8.3.11

Mirik, last days in India

Friday 4th March

Checked into Lake View Hotel where the Manchester/Burnley/Czech are staying. We walked up to the Buddhist temple and overlooked the town. Its very peaceful and pretty around here, with the artificial lake and the mountains and forest. Went down into town for momos, chaat and chai, we sat on the benches behind the foodstall. A bit later we went to play cricket with the local kids, which the other guys had done yesterday. When we said "England v India", they replied "England v Gorkhaland". We had seven-a-side, so a couple of the local kids were on our team. I batted and bowled ok, getting a score of about 5. The locals certainly have more style than us when playing cricket though they didnt beat us by much, and it was good fun.

In the evening we drank Honey Bee brandy and chatted in the lounge room of the hotel. The hotel is owned and run by a very friendly couple. We are the only ones staying here and it is basically like staying at a friend's house, it is so comfortable.
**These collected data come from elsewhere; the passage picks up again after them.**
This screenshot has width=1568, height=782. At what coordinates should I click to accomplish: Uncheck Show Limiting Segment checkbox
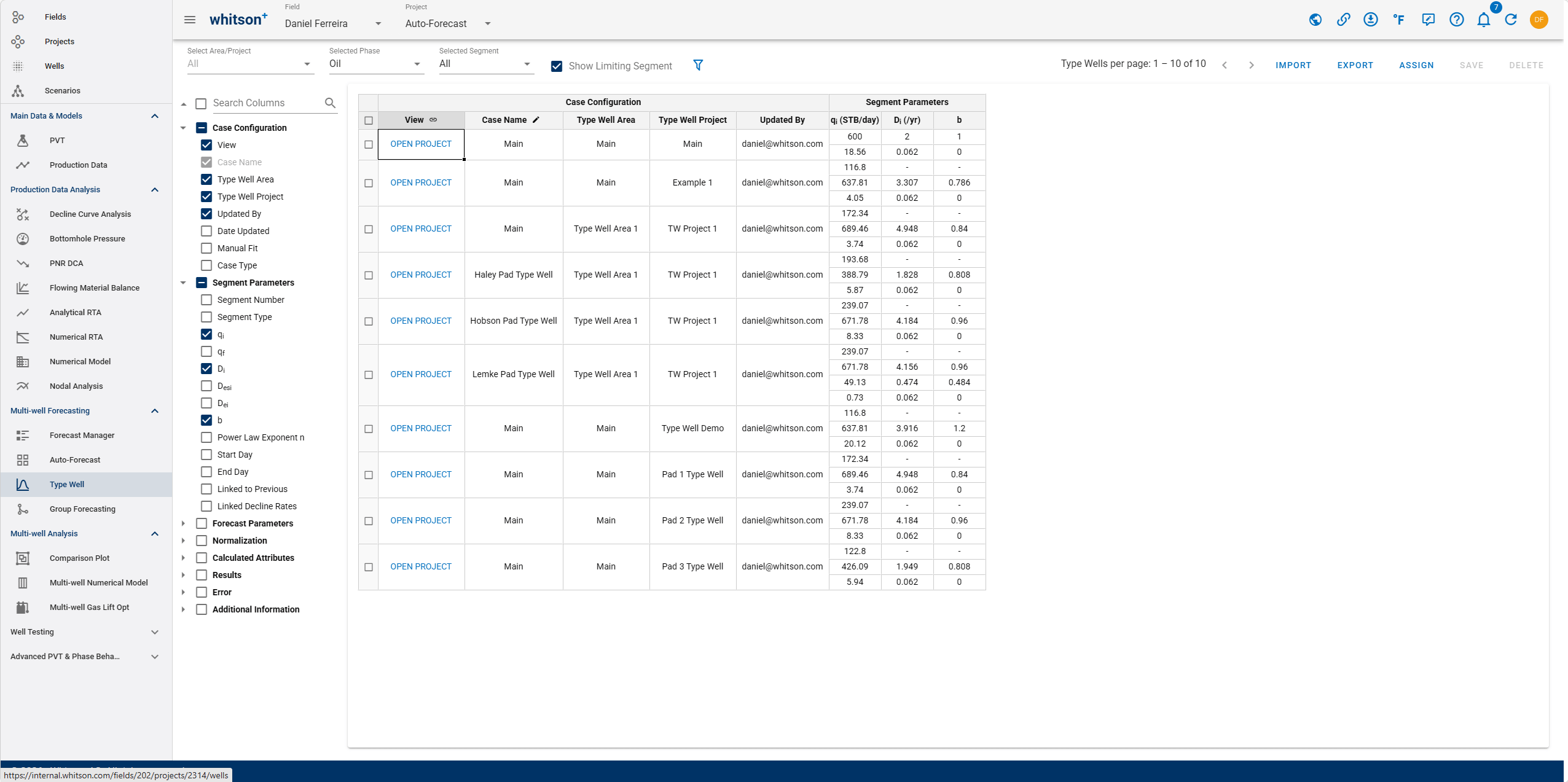click(x=557, y=66)
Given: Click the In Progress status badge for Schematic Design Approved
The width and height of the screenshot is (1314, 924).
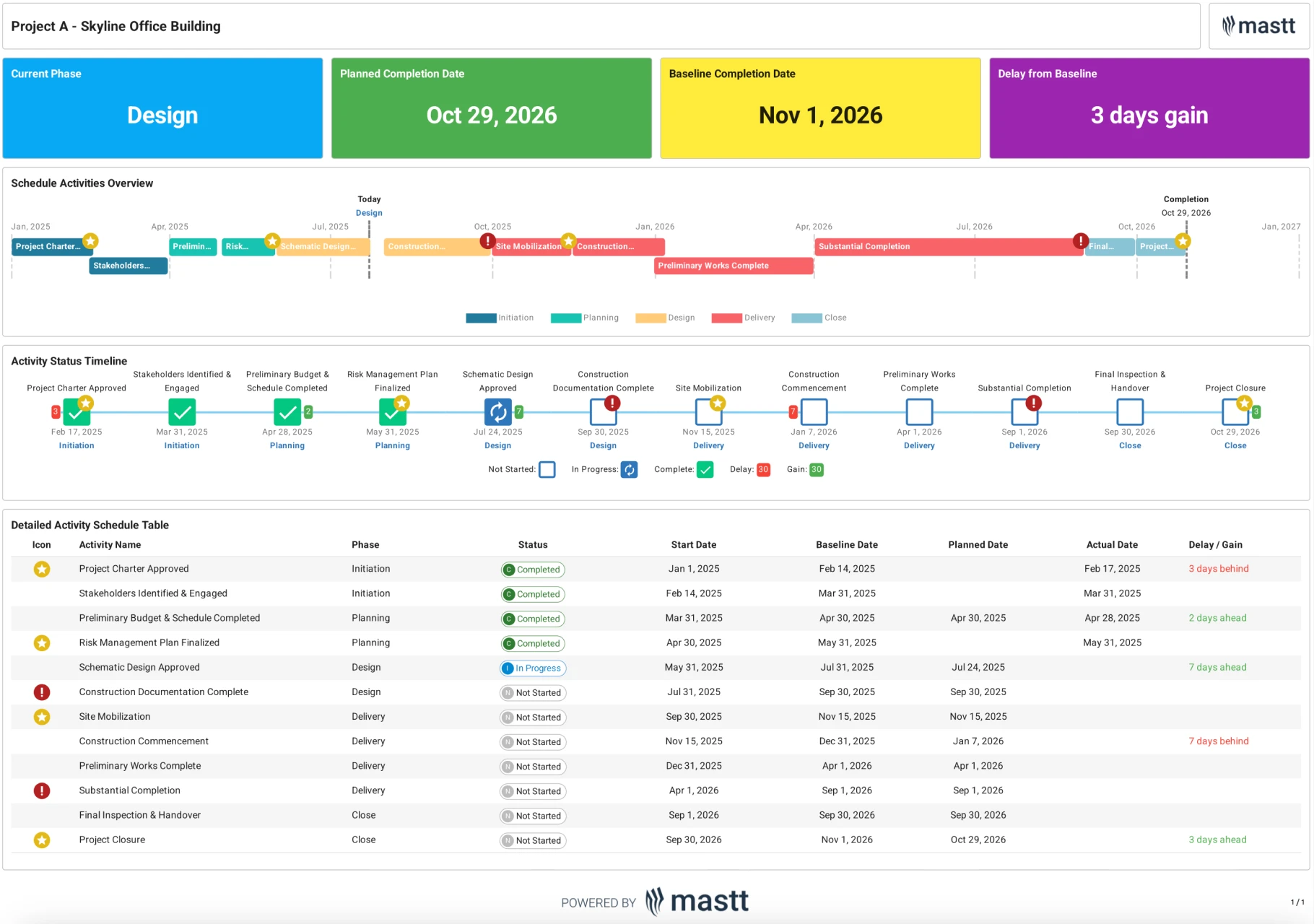Looking at the screenshot, I should [x=533, y=668].
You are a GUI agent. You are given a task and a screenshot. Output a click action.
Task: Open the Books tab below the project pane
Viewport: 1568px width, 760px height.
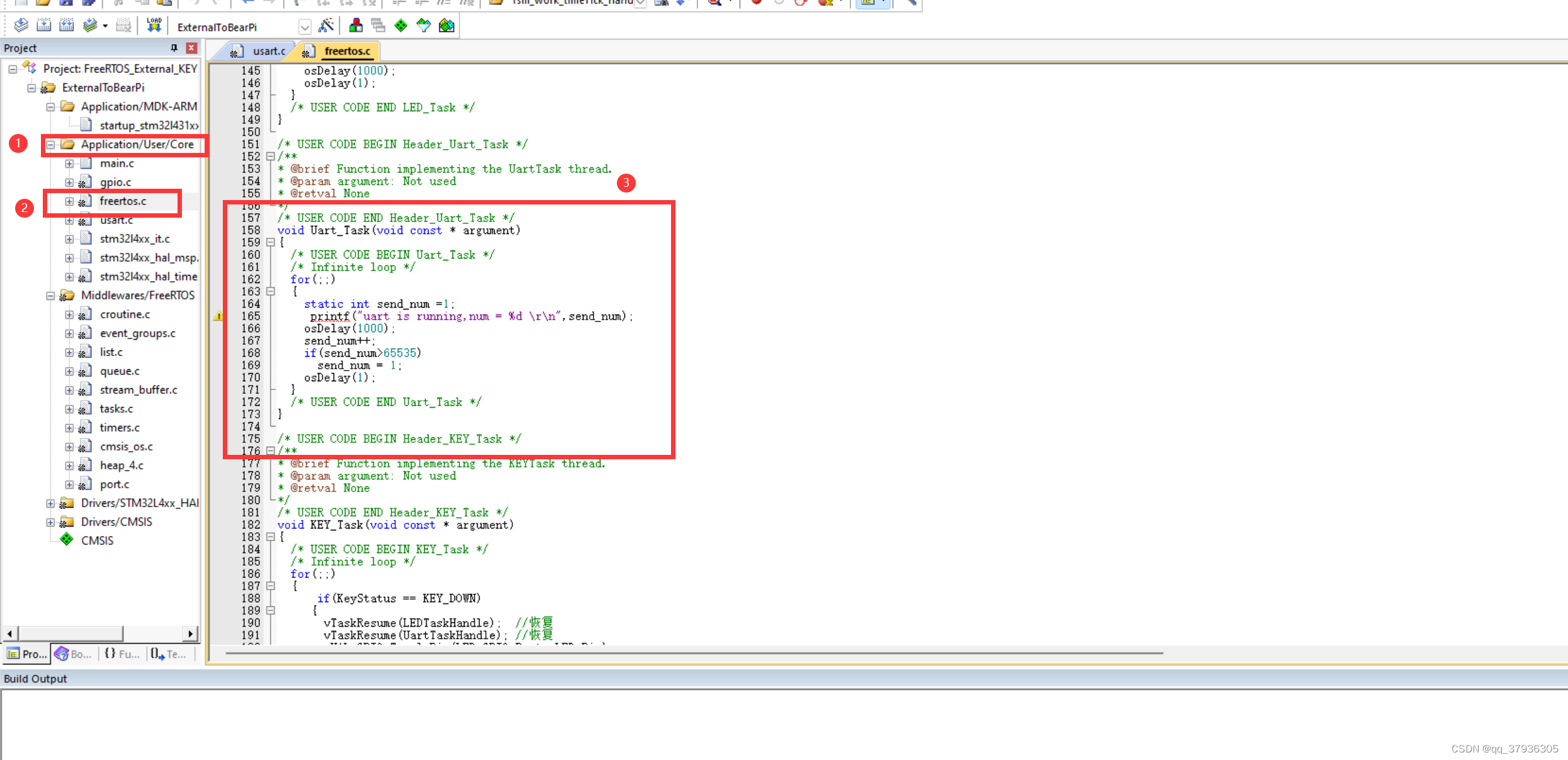click(x=73, y=654)
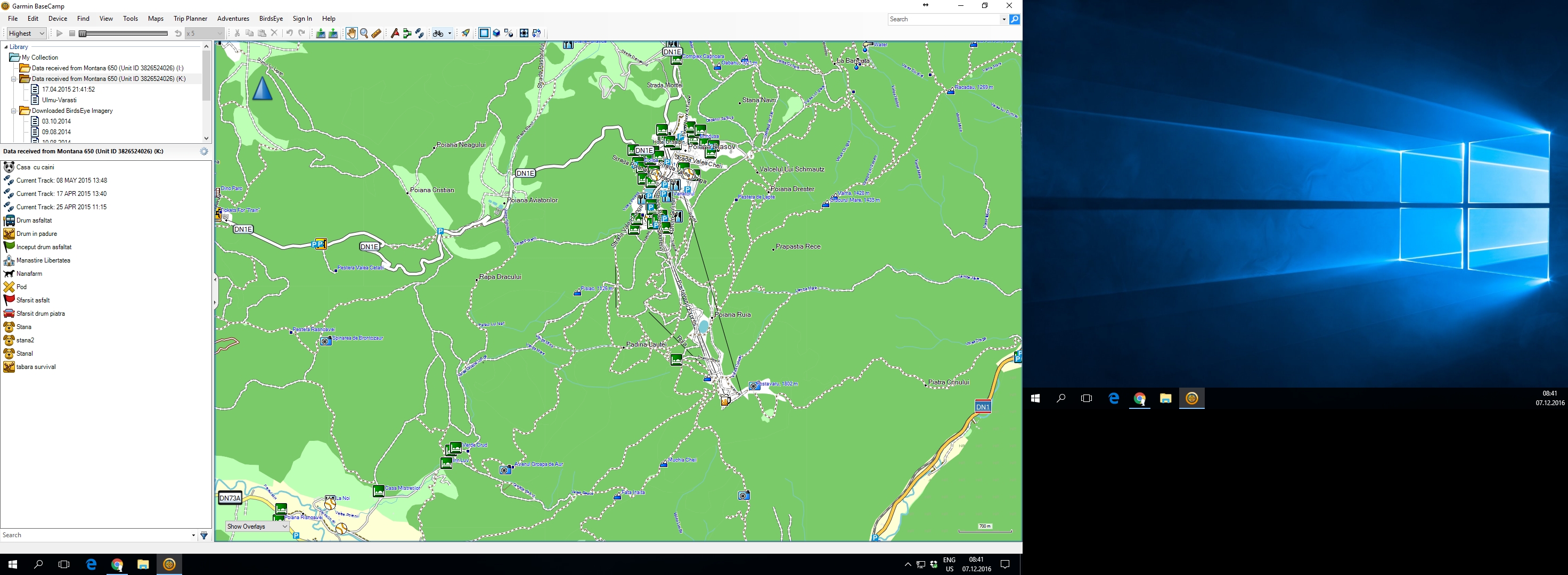Viewport: 1568px width, 575px height.
Task: Open the BirdsEye menu
Action: [x=271, y=19]
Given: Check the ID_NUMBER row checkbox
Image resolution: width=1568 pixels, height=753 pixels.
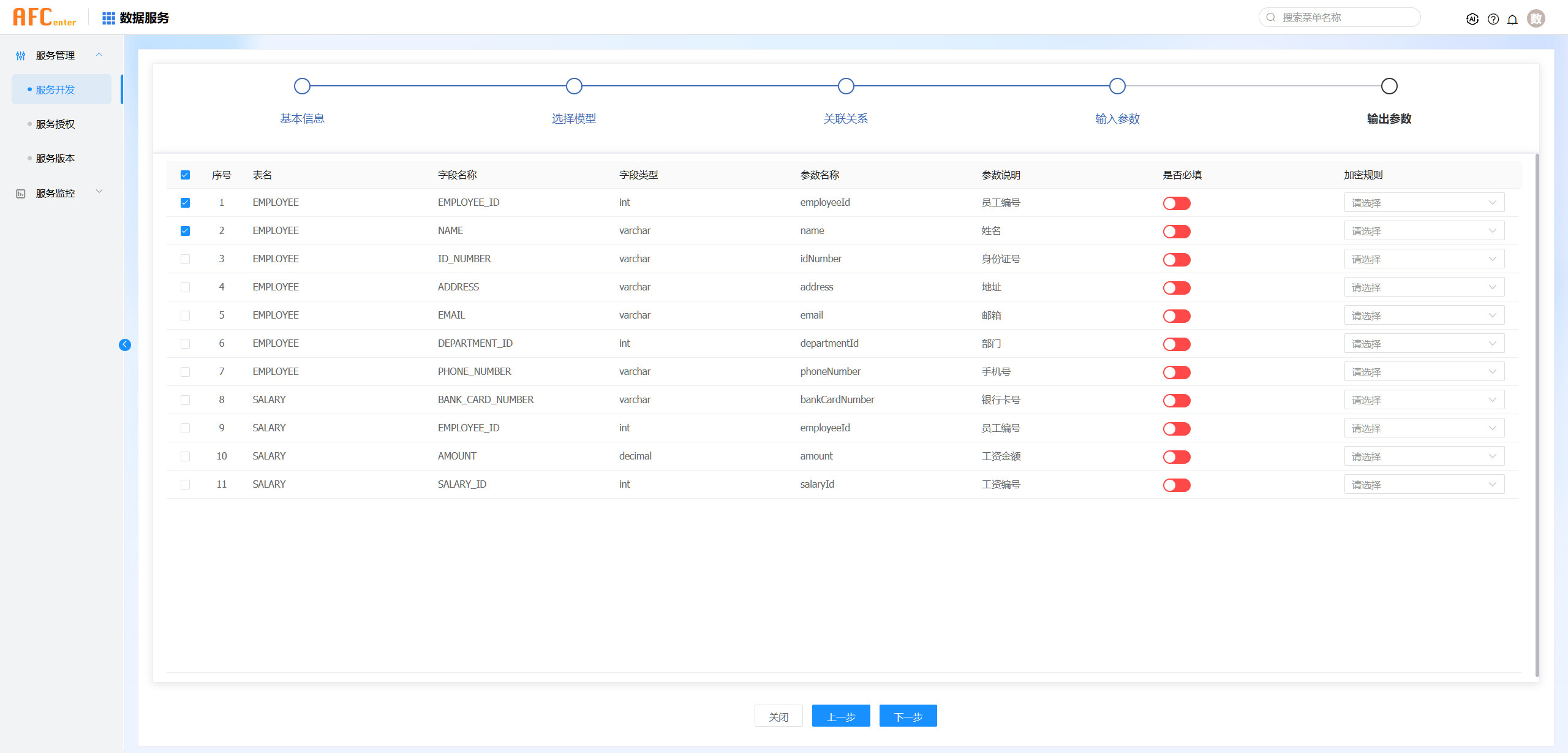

We ordered dinner and although it took a while it was great, dal and parathas and other stuff.


Saturday 5th March.

After porridge and tea I started the 3.5km walk around the lake, but took a diversion and walked along the road out of town, passed some kids who tried to convince me there were elephants in the bushes. I walked up to a lookout across the town and the monastery and our hotel. Then carried on out of town until I came to some benches next to a sports ground, where I sat and read my book.

But pretty soon, 4 young girls and a boy came over for a chat. They were only 11 but their English was good and they were good company for a while. They gave me a flower, which they said I should eat, but although one of them was eating it, I declined. Then they went away and came back and gave me a whole Rhododendron (the national flower of Nepal) as a gift. Later when I said I had friends at the hotel, they brought flowers for them too. After we sat on the rocks in the sun, and they made me take photos of them, they went away again and came back with two gideon bibles/psalms (though,or maybe because, they are Buddhist, not Christian) and a pink oval-shaped candle as gifts. Quite a collection of things to be carrying around, and I will have to leave them at the hotel when we leave.

We walked into the other side of town and they took me to their Hindu temple. But then they were faffing around so I headed back to the hotel and sat on the balcony with Theresa and Charlie, sipping beer and enjoying the view, a lovely afternoon. I walked into town and brought back some momos and chilli sauce. Damo and Andy came back from Darjeeling and we continued drinking and had an excellent dinner again.

We have all just got on really well, lots of banter and chat about music and death and experiences in India. I have enjoyed the food and the chaos and the hospitality, the train rides, cycle rickshaws, cows on the street, colourful saris, monuments and scenery, beaches and bazaars and much more besides.  Many of the things which have frustrated me about India have also frustrated these guys so I don't feel quite so bad about how I have sometimes responded to those situations. i.e. being rude! Damo read some of his poems about India.

This has been a great place to spend my last few days in India, (even though it feels more like Nepal than India) and with some really cool people too.

The owner, Sam, let us use his PC last night to check the footy scores, and me and Damo also talked to him about India and Gorkhaland. The Darjeeling Hills are currently part of the State of West Bengal, and the Gorkhas believe that they are badly treated at the moment. Sham said that education is not so good in these parts and none of the technical colleges are placed here, which would bring money and investment to the area. They have their own identity, which brings in tourism, but as part of WB it harder to express this idenity.

Sam is proud to be Indian, despite his Nepalese background. Because India's parts are so diverse, in terms of geography, culture, climate, it is often asked what holds India togther. Sam's answer, similar to what I have read, is 'we all use the rupee, we all use the same water, and we are all different'. That makes sense. Sam also runs a tea factory over the border so often crosses into Nepal.

Sunday 6th March

Finished 'A Passage to India' on the balcony and passed it on to Damo. Went for chaat and momo and chai and walked back up. After watching England beat South Africa, Charlie, Andy, Theresa and I went down to town for dinner, our last dinner in India and it was delicious. Big spring roll and Veg Curry and Parathas (a type of Indian bread) and chai, for less than $3 . Came back to the hotel and watched Liverpool beat Man U, and India beat Ireland. Sam was more than happy to share his living room with us.

Monday 7th March

So, one day before my visa expires, Andy, Theresa and I got a packed shared jeep taxi a couple of hours to the Inidan/Nepali border at Panitanki. The jeep dropped us off, the locals are free to continue on. We got stamped out of India by a fairly lazy guy. I had one last look round at India then we started walking to Nepal.